Ahora bien, el hombre no puede salir jamás de la caverna, sino que como demuestra la odisea de nuestra especie ha salido siempre de una para meterse en otra. Ni siquiera el primer entorno, la naturaleza, ni el segundo, la ciudad, representan sensu stricto “el afuera” de ese otro tercer entorno constituido por los medios de comunicación de masas y al que como un paraíso perdido nos sería lícito regresar. Si nos sentimos libres en la caverna digital es porque no podemos ver desde fuera las cadenas que nos mantienen dentro de ella. La sensación de invisibilidad, la ilusión de anonimato o la imaginación disociativa que nos lleva a pensar en la red como una realidad paralela, son algunos de los mecanismos de interacción digital señalados por la “ciberpsicología” y que explicarían la supuesta libertad que nos parece gozar en Internet. Como el cuerpo, el cual nos pasa desapercibido precisamente cuando está sano, el ciberespacio es en sí mismo un medio transparente cuando funciona y, en esa misma medida, invisible para sus potenciales usuarios. Miramos vivir e incluso nos miramos vivir, pero no podemos vernos mirando.

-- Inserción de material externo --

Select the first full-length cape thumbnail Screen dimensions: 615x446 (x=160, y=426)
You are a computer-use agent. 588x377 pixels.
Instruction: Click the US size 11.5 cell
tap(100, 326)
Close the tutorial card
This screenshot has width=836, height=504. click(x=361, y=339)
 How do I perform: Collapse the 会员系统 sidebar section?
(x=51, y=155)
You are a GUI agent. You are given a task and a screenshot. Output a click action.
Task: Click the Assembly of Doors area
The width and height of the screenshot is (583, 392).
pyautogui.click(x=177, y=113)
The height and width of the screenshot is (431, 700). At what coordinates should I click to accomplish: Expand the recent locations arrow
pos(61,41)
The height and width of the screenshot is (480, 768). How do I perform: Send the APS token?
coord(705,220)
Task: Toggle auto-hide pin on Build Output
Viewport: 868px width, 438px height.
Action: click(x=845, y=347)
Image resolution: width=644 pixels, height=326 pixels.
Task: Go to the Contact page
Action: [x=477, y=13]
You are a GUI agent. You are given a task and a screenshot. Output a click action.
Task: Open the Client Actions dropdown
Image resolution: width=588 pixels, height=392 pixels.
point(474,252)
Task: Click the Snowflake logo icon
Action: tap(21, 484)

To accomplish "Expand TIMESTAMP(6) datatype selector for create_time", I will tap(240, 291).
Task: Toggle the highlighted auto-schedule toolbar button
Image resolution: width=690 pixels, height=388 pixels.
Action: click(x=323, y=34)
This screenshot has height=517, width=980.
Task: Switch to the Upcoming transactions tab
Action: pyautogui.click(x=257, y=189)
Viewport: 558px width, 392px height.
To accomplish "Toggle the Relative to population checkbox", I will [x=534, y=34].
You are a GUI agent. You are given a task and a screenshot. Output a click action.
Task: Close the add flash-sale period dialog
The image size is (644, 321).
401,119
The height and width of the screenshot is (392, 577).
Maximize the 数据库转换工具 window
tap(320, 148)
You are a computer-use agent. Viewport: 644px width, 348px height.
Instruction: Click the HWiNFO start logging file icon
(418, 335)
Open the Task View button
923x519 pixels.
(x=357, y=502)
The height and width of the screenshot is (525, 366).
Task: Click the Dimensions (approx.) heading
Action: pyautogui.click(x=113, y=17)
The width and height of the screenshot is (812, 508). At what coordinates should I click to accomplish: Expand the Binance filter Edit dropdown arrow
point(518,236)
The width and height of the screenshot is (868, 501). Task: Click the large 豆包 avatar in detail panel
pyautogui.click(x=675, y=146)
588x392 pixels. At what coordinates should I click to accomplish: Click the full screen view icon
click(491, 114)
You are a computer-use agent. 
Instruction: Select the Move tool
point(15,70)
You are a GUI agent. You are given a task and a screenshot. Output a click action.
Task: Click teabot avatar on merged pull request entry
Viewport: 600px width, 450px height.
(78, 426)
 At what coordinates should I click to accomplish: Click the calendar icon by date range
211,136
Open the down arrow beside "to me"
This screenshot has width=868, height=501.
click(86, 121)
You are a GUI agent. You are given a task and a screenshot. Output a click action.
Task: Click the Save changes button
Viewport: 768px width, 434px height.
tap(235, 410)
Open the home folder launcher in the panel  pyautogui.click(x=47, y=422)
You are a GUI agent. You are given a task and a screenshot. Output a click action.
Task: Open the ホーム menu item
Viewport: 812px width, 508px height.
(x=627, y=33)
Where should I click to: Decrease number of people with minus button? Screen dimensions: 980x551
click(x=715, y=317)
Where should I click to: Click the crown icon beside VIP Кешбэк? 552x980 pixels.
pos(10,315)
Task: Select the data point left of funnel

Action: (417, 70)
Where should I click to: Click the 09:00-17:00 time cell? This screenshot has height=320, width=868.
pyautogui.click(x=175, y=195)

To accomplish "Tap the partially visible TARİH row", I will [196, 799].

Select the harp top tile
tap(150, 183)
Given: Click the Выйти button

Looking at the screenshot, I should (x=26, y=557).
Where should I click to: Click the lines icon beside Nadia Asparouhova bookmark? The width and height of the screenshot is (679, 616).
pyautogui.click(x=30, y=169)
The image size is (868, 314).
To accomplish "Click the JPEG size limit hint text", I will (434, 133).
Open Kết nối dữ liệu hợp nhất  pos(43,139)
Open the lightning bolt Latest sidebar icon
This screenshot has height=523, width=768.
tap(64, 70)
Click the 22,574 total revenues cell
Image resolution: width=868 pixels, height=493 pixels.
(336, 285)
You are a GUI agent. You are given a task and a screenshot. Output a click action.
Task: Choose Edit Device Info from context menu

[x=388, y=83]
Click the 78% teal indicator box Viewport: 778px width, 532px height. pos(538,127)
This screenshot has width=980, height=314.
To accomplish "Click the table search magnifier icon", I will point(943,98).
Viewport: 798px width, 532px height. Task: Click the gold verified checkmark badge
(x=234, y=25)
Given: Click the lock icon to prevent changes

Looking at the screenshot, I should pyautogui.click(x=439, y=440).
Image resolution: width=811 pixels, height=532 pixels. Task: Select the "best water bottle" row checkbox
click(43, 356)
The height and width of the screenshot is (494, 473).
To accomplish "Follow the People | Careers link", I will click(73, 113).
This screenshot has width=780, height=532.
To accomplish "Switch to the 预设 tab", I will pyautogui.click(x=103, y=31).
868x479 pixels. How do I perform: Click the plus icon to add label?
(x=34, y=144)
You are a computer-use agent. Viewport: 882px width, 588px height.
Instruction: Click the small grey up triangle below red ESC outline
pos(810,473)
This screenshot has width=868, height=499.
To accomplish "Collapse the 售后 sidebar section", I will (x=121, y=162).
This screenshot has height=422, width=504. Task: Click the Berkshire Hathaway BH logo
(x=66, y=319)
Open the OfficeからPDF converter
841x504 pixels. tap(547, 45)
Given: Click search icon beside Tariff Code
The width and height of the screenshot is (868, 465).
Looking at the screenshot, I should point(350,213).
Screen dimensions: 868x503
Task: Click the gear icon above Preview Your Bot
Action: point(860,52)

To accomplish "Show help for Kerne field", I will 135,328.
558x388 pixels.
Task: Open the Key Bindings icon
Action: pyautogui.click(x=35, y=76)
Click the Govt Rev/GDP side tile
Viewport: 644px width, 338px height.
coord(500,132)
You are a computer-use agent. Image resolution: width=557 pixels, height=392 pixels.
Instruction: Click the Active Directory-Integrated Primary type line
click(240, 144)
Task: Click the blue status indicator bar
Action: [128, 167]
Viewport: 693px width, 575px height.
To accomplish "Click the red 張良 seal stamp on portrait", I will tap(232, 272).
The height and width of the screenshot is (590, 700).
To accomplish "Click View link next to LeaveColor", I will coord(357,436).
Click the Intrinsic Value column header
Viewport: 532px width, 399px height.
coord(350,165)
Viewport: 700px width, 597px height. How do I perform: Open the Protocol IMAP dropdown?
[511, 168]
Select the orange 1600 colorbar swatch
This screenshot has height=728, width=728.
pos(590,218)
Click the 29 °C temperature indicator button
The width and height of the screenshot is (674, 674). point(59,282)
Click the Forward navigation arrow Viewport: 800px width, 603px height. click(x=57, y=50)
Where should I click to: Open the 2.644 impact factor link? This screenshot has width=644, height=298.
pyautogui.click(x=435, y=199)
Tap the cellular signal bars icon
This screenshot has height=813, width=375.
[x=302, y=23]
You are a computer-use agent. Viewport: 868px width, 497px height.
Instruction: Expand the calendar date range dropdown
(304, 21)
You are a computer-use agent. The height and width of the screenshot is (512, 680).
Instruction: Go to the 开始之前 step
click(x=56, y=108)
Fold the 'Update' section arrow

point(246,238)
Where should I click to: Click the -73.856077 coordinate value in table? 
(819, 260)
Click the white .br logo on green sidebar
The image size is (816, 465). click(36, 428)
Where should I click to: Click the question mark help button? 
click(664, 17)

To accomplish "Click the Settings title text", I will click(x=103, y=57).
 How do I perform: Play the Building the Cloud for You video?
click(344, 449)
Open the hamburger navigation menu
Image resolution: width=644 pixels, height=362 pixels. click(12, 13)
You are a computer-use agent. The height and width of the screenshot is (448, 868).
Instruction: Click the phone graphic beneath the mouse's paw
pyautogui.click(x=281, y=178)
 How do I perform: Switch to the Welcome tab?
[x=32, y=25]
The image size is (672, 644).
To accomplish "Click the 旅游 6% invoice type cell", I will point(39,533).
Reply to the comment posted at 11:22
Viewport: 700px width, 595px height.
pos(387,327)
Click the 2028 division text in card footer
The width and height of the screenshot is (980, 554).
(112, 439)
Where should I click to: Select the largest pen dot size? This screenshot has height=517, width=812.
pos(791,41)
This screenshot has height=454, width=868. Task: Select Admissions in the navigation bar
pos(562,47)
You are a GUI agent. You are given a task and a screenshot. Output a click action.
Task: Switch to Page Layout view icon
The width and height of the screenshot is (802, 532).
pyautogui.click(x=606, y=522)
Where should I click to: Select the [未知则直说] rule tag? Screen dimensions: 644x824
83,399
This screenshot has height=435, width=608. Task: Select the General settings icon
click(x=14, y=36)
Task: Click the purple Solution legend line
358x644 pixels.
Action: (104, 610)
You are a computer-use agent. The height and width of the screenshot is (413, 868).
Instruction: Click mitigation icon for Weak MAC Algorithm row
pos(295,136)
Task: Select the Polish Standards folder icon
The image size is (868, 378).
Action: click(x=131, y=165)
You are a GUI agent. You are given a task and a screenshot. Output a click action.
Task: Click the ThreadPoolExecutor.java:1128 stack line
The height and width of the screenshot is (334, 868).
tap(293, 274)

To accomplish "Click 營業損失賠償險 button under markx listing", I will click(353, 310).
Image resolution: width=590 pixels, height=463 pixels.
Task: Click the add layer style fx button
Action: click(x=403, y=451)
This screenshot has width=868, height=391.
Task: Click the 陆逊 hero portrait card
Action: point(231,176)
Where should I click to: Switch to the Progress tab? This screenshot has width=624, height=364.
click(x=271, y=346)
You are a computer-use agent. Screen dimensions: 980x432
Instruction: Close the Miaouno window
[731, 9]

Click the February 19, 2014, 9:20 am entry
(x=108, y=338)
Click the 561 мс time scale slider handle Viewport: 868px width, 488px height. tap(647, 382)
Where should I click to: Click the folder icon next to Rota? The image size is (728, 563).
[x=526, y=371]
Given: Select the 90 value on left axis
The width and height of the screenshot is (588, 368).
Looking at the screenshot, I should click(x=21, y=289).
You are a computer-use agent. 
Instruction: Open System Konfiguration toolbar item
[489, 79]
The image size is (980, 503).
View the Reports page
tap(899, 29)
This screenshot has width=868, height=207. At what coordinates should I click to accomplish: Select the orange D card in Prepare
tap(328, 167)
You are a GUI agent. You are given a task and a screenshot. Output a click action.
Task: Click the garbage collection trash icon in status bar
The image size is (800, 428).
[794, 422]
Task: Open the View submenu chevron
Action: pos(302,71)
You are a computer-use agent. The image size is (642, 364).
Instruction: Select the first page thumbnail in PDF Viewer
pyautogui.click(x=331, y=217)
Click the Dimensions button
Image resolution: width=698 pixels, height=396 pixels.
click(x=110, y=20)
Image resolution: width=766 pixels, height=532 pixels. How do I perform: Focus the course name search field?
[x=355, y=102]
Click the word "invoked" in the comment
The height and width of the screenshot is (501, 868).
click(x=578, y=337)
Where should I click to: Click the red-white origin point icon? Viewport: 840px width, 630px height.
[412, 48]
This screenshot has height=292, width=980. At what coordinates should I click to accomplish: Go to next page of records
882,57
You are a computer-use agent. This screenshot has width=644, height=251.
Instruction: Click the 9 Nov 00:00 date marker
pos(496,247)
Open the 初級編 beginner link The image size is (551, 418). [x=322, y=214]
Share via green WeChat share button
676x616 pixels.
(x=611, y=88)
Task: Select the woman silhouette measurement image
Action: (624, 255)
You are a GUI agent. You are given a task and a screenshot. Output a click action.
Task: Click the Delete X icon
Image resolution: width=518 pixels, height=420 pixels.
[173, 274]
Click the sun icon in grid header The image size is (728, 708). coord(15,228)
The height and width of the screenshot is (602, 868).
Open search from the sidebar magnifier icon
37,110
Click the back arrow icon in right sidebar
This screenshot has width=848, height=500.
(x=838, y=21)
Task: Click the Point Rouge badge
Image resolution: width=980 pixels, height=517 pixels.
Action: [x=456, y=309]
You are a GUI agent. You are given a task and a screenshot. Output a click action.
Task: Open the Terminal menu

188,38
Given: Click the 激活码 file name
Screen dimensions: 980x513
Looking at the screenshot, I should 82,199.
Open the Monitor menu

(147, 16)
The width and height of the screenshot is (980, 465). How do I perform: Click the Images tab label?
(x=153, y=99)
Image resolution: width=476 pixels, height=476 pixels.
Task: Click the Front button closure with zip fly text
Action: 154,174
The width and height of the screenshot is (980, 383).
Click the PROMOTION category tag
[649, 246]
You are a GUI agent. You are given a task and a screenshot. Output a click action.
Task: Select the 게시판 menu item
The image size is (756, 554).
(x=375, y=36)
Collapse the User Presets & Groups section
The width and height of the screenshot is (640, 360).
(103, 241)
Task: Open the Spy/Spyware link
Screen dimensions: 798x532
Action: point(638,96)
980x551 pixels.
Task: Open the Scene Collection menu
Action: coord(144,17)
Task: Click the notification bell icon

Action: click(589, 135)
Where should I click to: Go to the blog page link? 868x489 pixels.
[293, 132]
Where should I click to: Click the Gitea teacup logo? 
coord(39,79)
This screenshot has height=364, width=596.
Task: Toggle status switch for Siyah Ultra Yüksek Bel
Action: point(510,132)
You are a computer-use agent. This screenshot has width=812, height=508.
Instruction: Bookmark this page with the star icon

El hombre distancia la realidad convirtiéndola en telerrealidad. Ni las cosas ni la mirada de los otros resultan soportables. De ahí que en la caverna digital no se trate con cosas, sino siempre con simulacros de cosas. De ahí que la mirada del otro sea también configurada por el Yo digital cuando no se obtiene la respuesta esperada de los demás. Si lo que nos escamotea la virtualidad no es otra cosa que la realidad, entonces no cabe lamentar ninguna perdida, pues no otro ha sido el anhelo de la humanidad desde que abandonando la sabana entrara en la cueva de la cultura. Ahora bien, si lo que nos escamotea la virtualidad es la propia virtualidad, si entramos en la caverna para estar dentro como estaríamos “fuera”, como así parece ocurrir en el panóptico pornográfico donde los cuerpos y las almas quedan expuestos a la luz cegadora de la sociedad del espectáculo, sería preciso denunciar, e incluso escapar de ese infierno de lo igual. El pánico no nace, pues, de nuestra conversión en objetos, duro precio que hemos tenido que pagar por la inmersión en el panóptico digital, sino de la desconexión, la cual nos confronta con el absolutismo de una realidad que parecía olvidada. Pero detrás de la pantalla no estará ya el ojo omnisciente del Gran Hermano, y es que no hay un “afuera” de la pantalla total y de su hipertexto. Quienes supuestamente podrían ocupar ese lugar, los Señores del aire, seguirán ofertando sus “esperanzas de emancipación” para acabar al mismo tiempo con toda idea de emancipación, pero lo harán sin salir de la caverna. Y es que si son ellos los que son como nosotros cabría espetarles con tanta más razón una frase irónica de Jean Paul que se encuentra en su novela Die unsichtbare Loge y que Blumenberg no puede menos que citar con regocijo: “¡Ah, no somos más que sombras temblorosas! ¿Y una sombra quiere, con todo, despedazar a la otra?”.